How do I love thee? Let me count the ways.
So wrote Elizabeth Barrett Browning. Her words are among the most famous love songs in literature. But what do they mean? Is there a code that only the initiated can unravel? Are there mysteries beyond the ken of those of us whose pens are dry and whose lips stammer in the romantic moments of life? Is there some special secret to reading a love letter that is forever hidden from the eyes of all but the lovers? Is there meaning that speaks only to the heart of the reader? Is there meaning that is different for every reader? Let's think about it.
Did Elizabeth Barrett Browning know what she intended to write? Surely she did. Was she intending to convey her thoughts and feelings? Surely she was. If so, then, decipherable or not, her words have a meaning - her meaning. The object of her affection may or may not understand them, but that does not change the meaning one iota. She said what she said and she meant what she said, and no amount of twisting, turning, or translation by the reader can change her meaning.
But is it not possible for two readers to recite her words and understand them differently? Obviously. But what does that prove? Does it change her meaning? Can the reading change the intent of the writing? But it is asked, "How can a reader understand her 'old griefs' and her 'childhood's faith'? Can not a reader, especially a reader today, understand only when he reads in light of his own experience which he substitutes for that of the writer and by which he gives meaning to her words?"
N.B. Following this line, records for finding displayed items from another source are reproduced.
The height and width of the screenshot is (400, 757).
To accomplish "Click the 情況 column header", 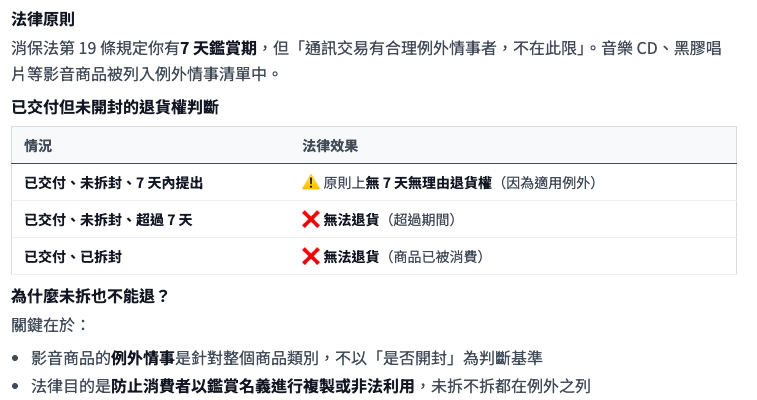I will (38, 146).
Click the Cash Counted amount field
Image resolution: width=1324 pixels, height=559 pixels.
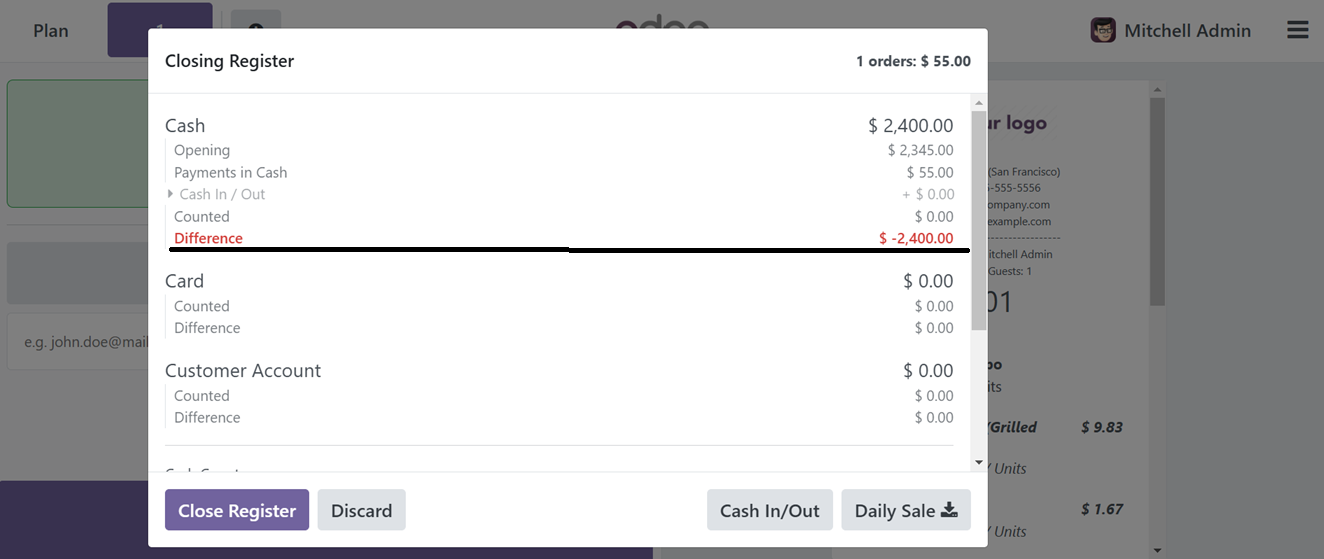pos(933,217)
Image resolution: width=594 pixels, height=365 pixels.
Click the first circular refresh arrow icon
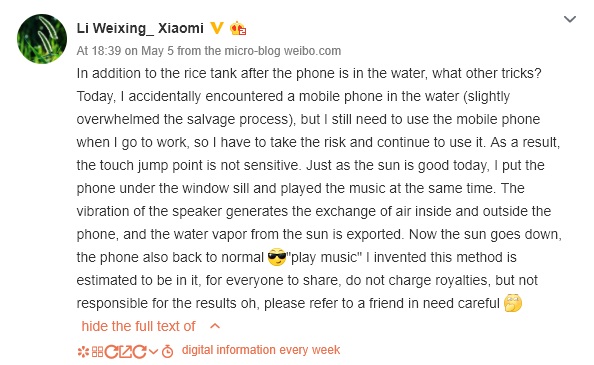112,352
First, assuming for the moment that is true, how does the reader know what to substitute? Shall he substitute laughter and doubt if that is more consistent with his experience? If substituting laughter and doubt is not permitted because the author spoke of "grief " and "faith." then it is admitted that words have meaning that set limitations on interpretations? If that is true of griefs and faith, is it not also true of their modifier, my? The meaning is limited by the language.
There is no more license with language when reading a love letter than in reading a business letter. True, each is a different style of writing. But is each not intended to convey information from one who knows to one who doesn't know? Can any information be conveyed if words have no meaning, or if words mean anything that the reader's experience makes them mean? Clearly, the answer is no. How can any information be conveyed from the writer when meaning is determined by the reader? The only "new information" generated is the reader's experiential (existential) interaction with the language.
If the writer's words have no meaning until they are "received" and "perceived" by the reader, does it not follow that the writer provides nothing but the occasion or the vehicle for the reader's experience? Is it not clear that, if the meaning (information) is or may be different for each reader, no meaning (information) is derived from the writer? In fact, does it not follow that there is really no such thing as a love letter? Elizabeth Barrett Browning's work may be a better vehicle than profanities on a restroom wall, but each is a vehicle that derives meaning only from the writer.
Thus, to say that God's Word is a love letter does not permit us to substitute our language for his language and our meaning for his meaning. Not even love letters can be read in such a manner. If the meaning of a love letter is derived from the experience of the reader rather than from the language of the writer, the reader can never know that he is loved; he can only know that he feels loved. Many a disappointed suitor will testify that only feeling loved is not fully satisfying. Partial satisfaction may be better than no satisfaction in affairs of the heart, but risking disappointment with God has far more fatal consequences. God's Word does not need expanding from our experience. While the heart must be involved, it is to be the source of obedience, not the measure of truth.